WHAT NEEDS TO BE DONE
Word for word, copy the lines from the one with "The width and height of the screenshot is (464, 476)." to the last line of the data below, counting both, and keep every picture out.

··· DATA EXCERPTS

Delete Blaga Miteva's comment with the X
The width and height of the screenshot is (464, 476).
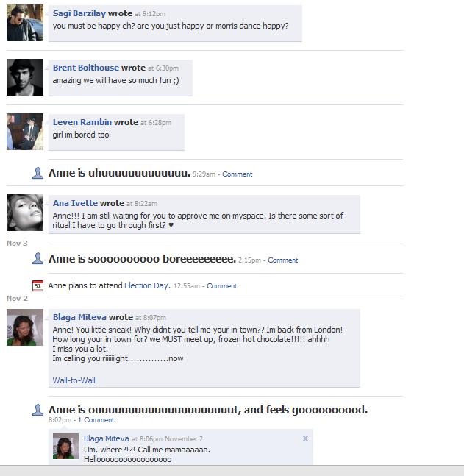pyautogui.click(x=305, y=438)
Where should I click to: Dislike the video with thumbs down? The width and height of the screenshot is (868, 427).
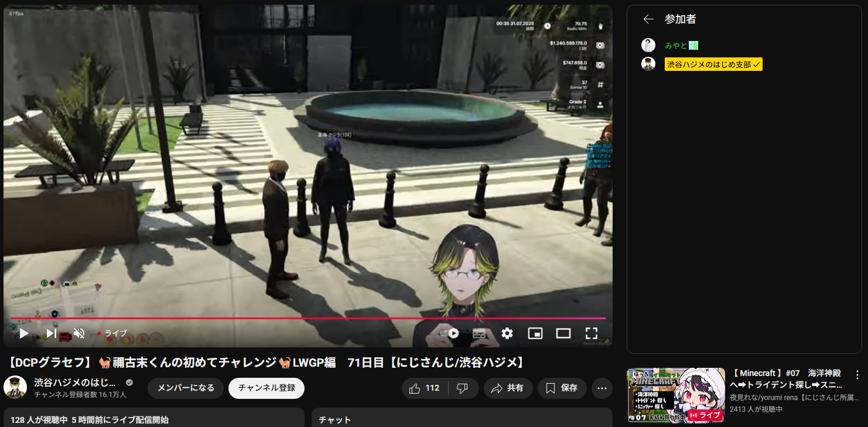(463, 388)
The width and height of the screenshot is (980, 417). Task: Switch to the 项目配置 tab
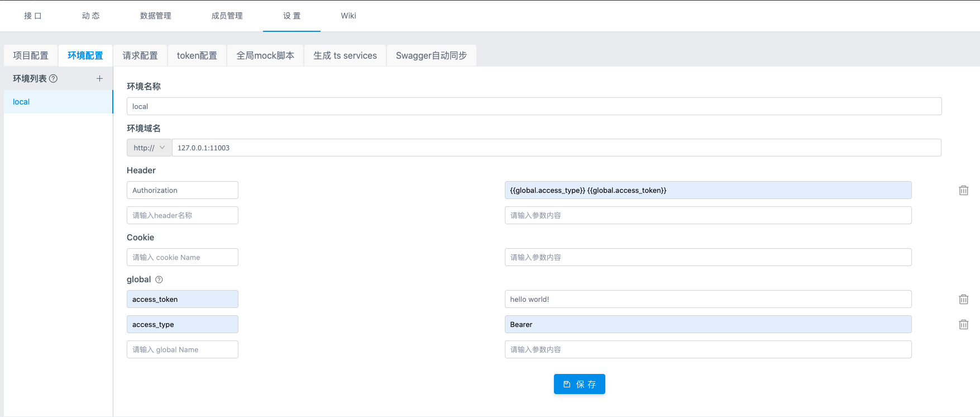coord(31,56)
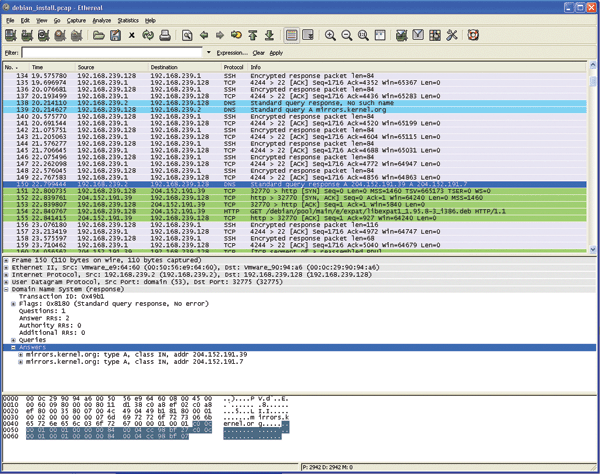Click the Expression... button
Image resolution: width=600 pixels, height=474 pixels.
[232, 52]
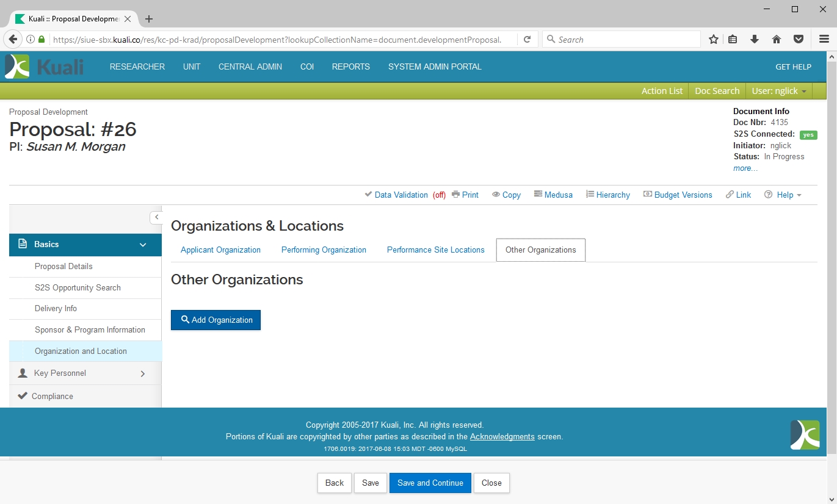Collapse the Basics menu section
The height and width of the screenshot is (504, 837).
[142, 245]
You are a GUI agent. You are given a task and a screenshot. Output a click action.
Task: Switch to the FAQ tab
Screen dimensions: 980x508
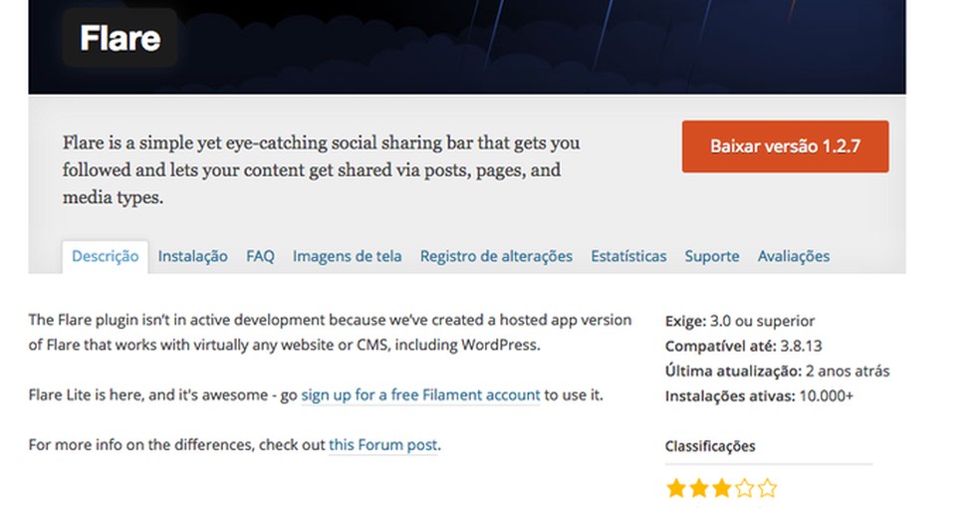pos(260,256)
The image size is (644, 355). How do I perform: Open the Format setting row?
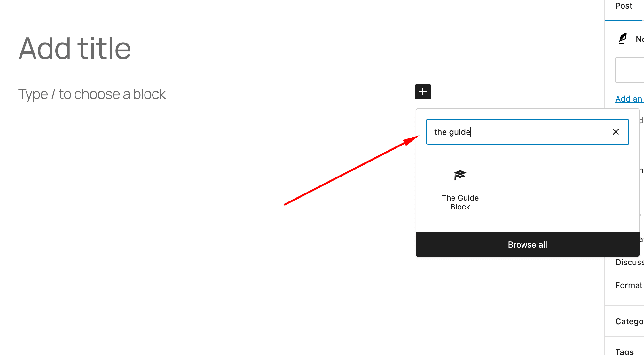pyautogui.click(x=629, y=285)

······

WORKED SOLUTION
The width and height of the screenshot is (464, 476).
pyautogui.click(x=305, y=438)
Where should I click to: Dislike the video with thumbs down? The width and height of the screenshot is (868, 427).
(463, 388)
The width and height of the screenshot is (980, 417). Task: Switch to the 项目配置 tab
coord(31,56)
Click the Expression... button
Image resolution: width=600 pixels, height=474 pixels.
[232, 52]
Collapse the Basics menu section
The height and width of the screenshot is (504, 837).
[142, 245]
You are a GUI agent. You are given a task and a screenshot. Output a click action.
Task: Switch to the FAQ tab
Screen dimensions: 980x508
pos(260,256)
The image size is (644, 355). How do I perform: Open the Format setting row?
pyautogui.click(x=629, y=285)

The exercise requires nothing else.